While heraldry was a living art, it obviously became necessary to keep some record of the numerous armorial bearings which were already in use, as well as of those that were constantly being invented. This seems to have been done by entering the arms on long rolls of parchment. In the earliest examples these took the form of rows of painted shields, with the owners' names written over (pl. [IV]); but in a few rare cases the blazon or written description of the arms is also given, while other rolls consist wholly of such descriptions, as in the well-known Great and Boroughbridge Rolls. These have a special value in supplying the terminology of the old heraldry, but this belongs to the science or grammar and not the art of it. The pictured rolls, on the other hand, clearly belong to the artistic side, and as they date from the middle of the thirteenth century onwards, they show how the early heralds from time to time drew the arms they wished to record.

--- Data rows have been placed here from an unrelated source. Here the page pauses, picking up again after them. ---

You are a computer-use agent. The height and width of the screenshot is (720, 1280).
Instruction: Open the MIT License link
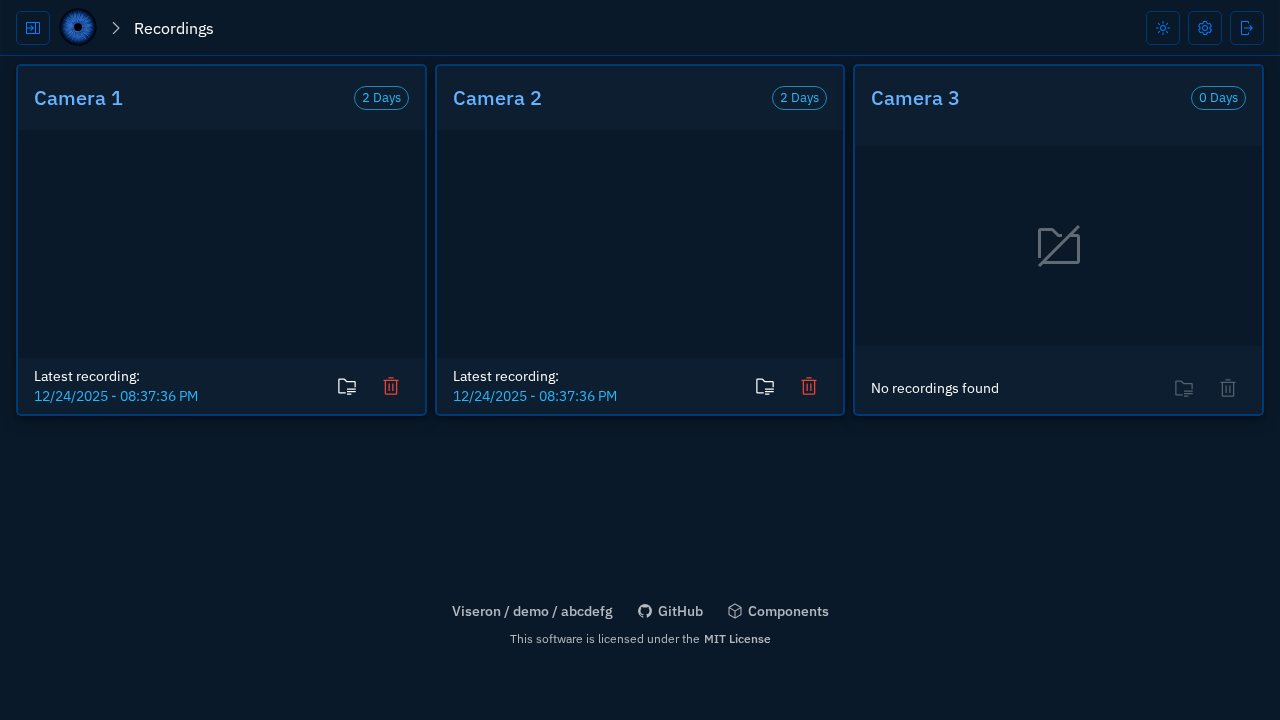click(737, 639)
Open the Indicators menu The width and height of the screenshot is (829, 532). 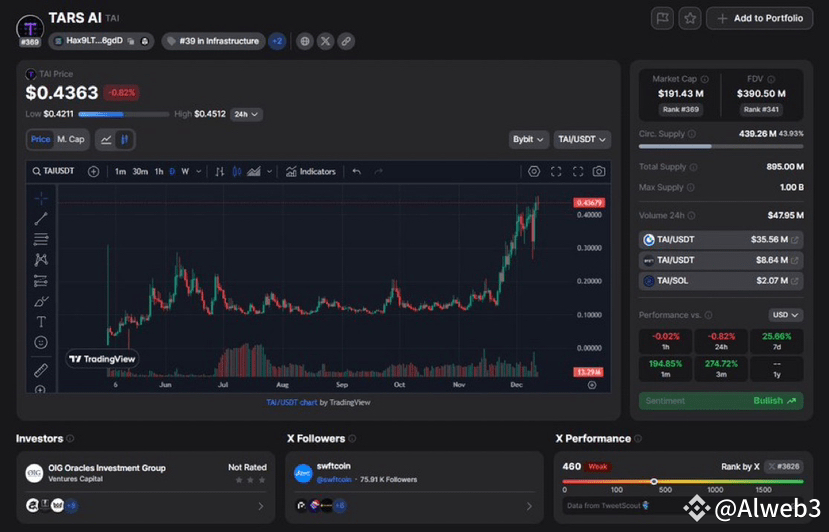(x=310, y=171)
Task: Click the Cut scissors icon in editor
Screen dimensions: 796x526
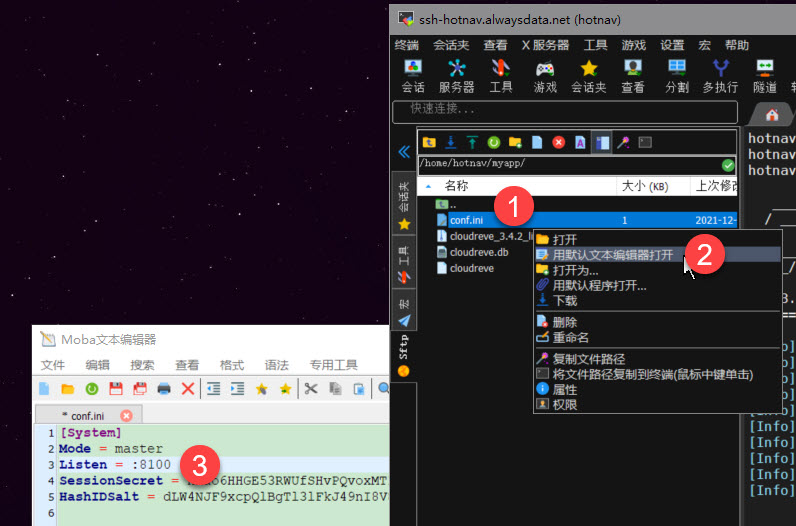Action: click(x=311, y=389)
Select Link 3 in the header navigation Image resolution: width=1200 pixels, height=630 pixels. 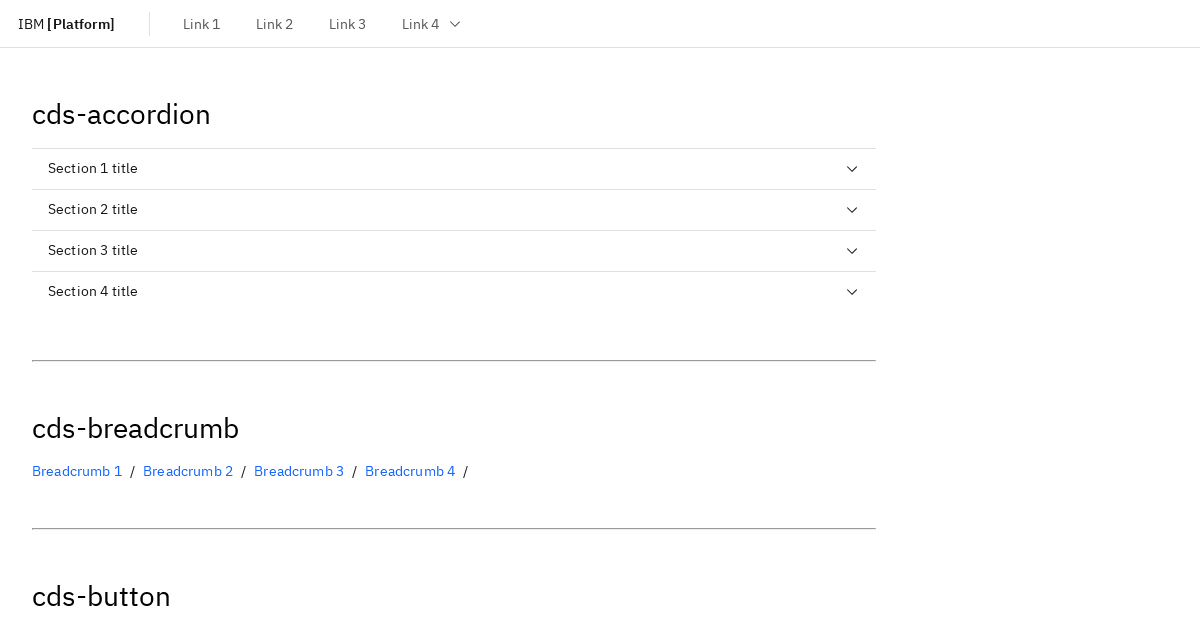coord(347,23)
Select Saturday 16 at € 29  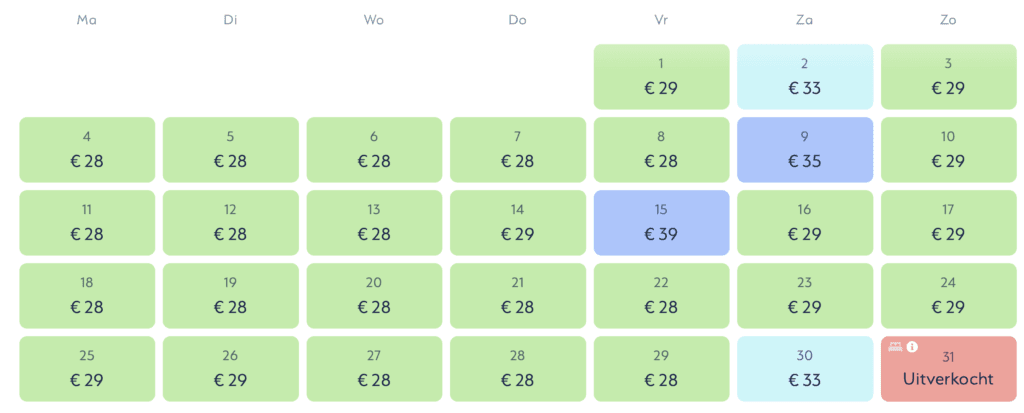pos(805,223)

Fig. 14. Heraldic paving tiles from Tewkesbury abbey. The three uppermost bear the arms of Despenser, Berkeley, and Beauchamp, and the large one the arms of Robert FitzHamon, the founder, impaled with the singular cross of the abbey.
PLATE IV. PART (REDUCED) OF AN EARLY ROLL OF ARMS BELONGING TO THE SOCIETY OF ANTIQUARIES OF LONDON.
[1] It would surely not be a matter of much difficulty or expense to equip the leading schools of art in this country with sets of casts of these beautiful objects.